* _YOUR ASSIGNMENT_
Filter the entries down to the lines holding "screenshot", then copy those lines.

* _DATA SUPPLIED_
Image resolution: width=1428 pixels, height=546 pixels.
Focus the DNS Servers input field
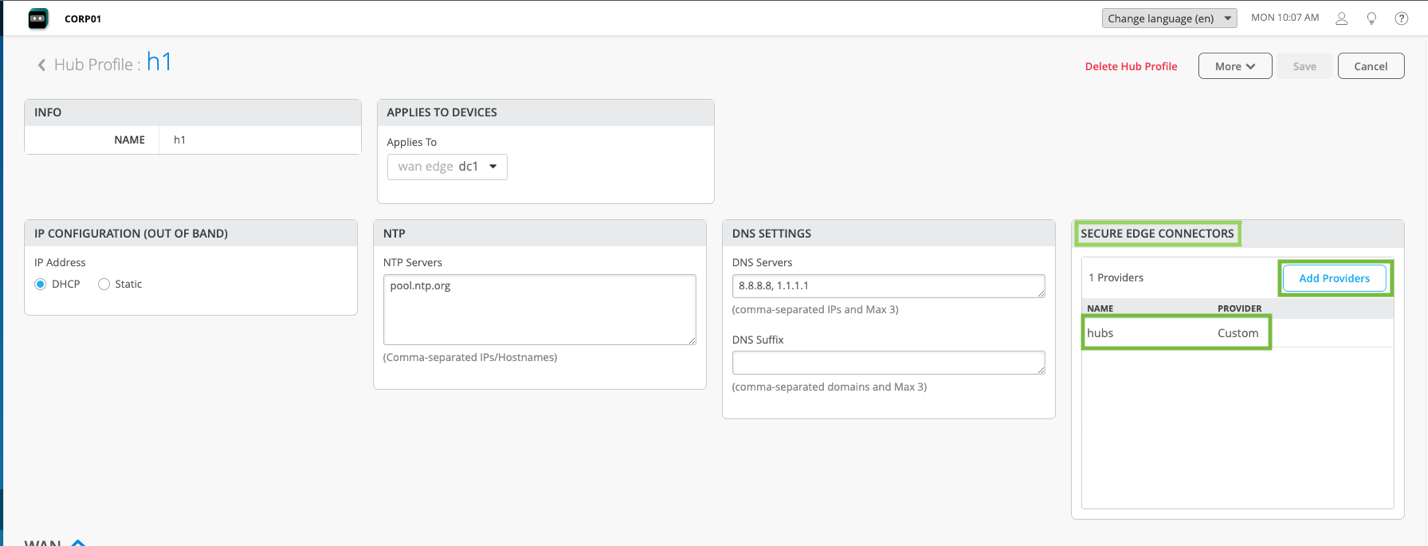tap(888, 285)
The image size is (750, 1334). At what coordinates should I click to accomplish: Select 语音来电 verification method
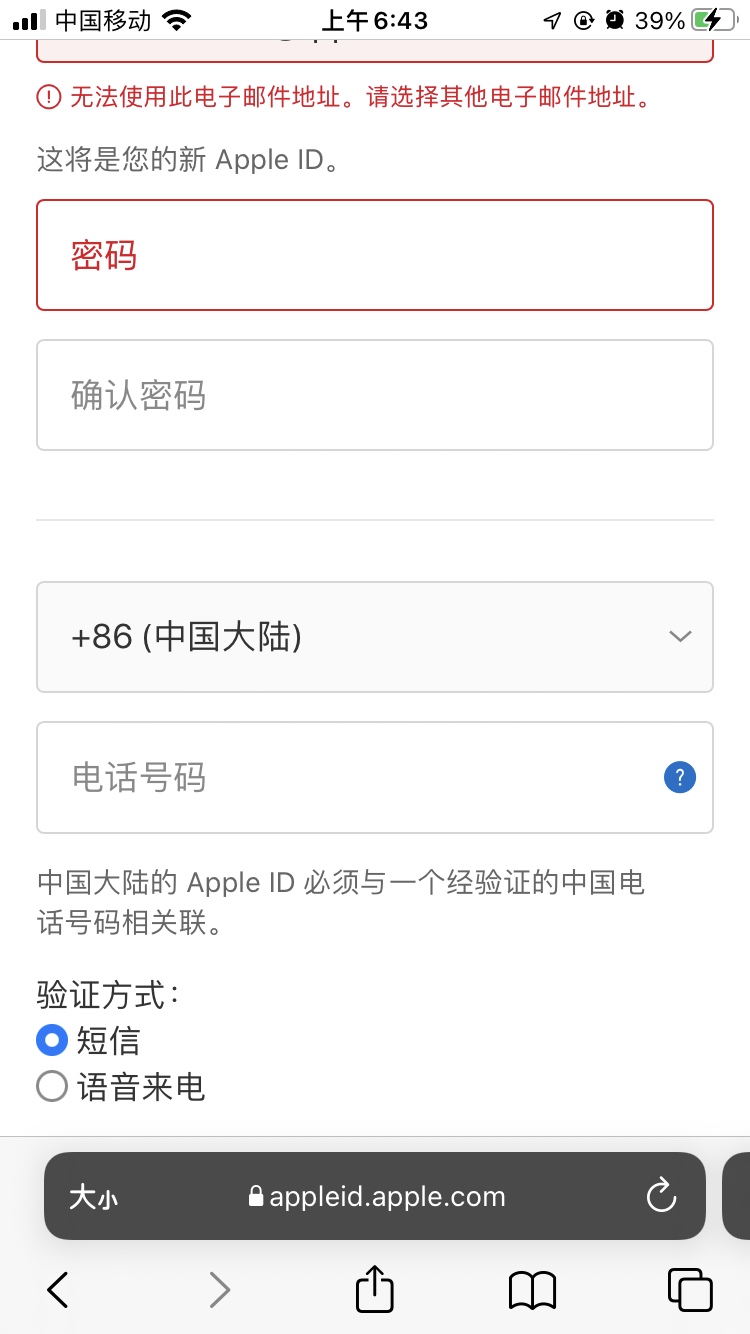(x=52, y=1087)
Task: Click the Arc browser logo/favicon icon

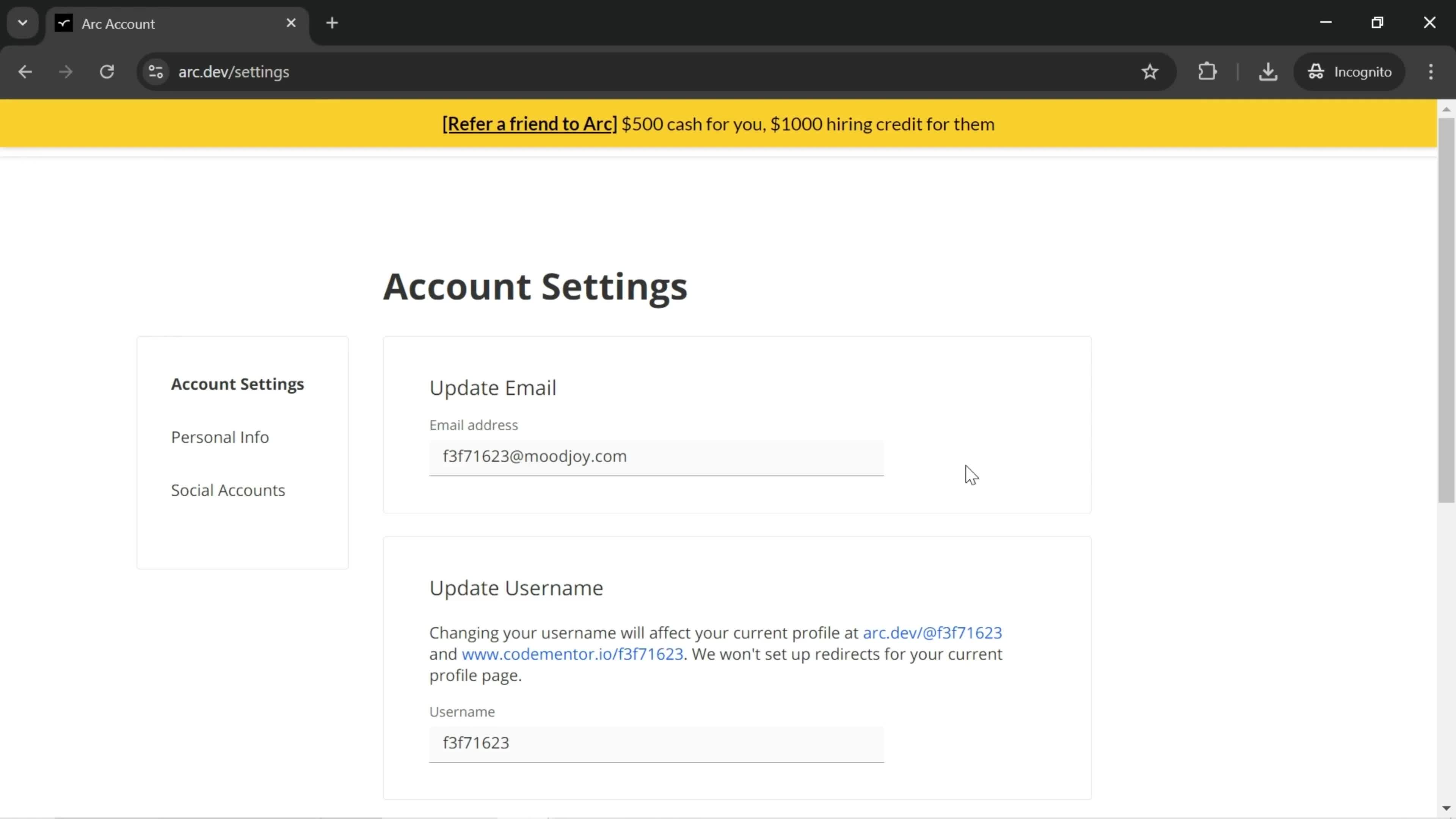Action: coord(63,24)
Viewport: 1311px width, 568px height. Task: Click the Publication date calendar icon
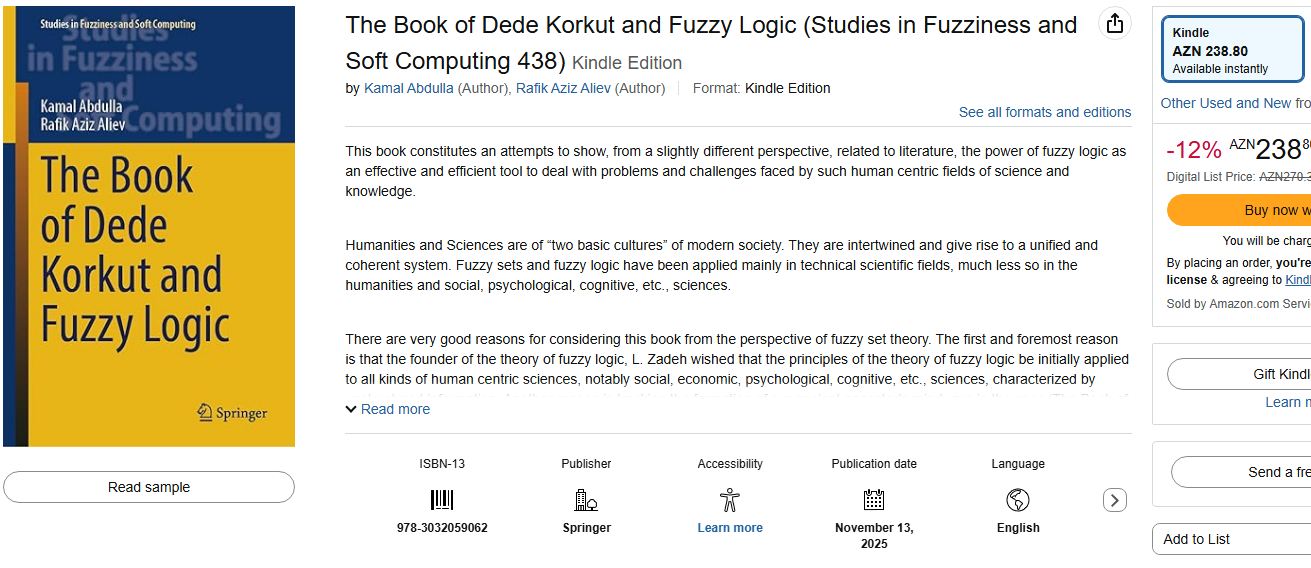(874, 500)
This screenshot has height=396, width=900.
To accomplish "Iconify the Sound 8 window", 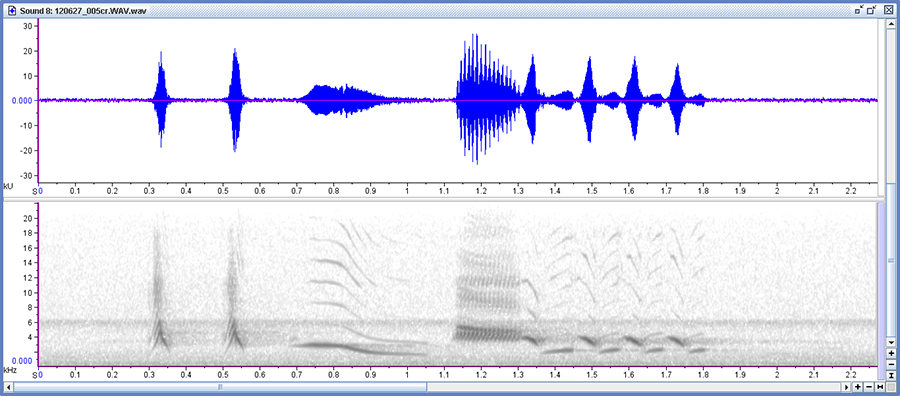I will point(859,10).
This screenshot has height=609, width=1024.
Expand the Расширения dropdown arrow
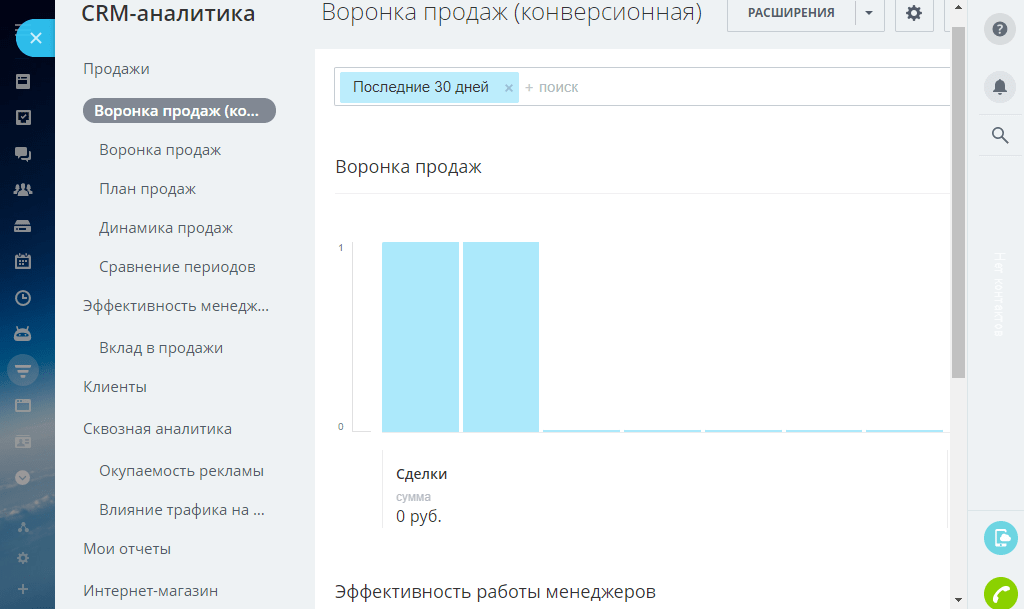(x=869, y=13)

* _ANSWER FOR THE TASK_
This screenshot has height=396, width=900.
This screenshot has height=609, width=1024.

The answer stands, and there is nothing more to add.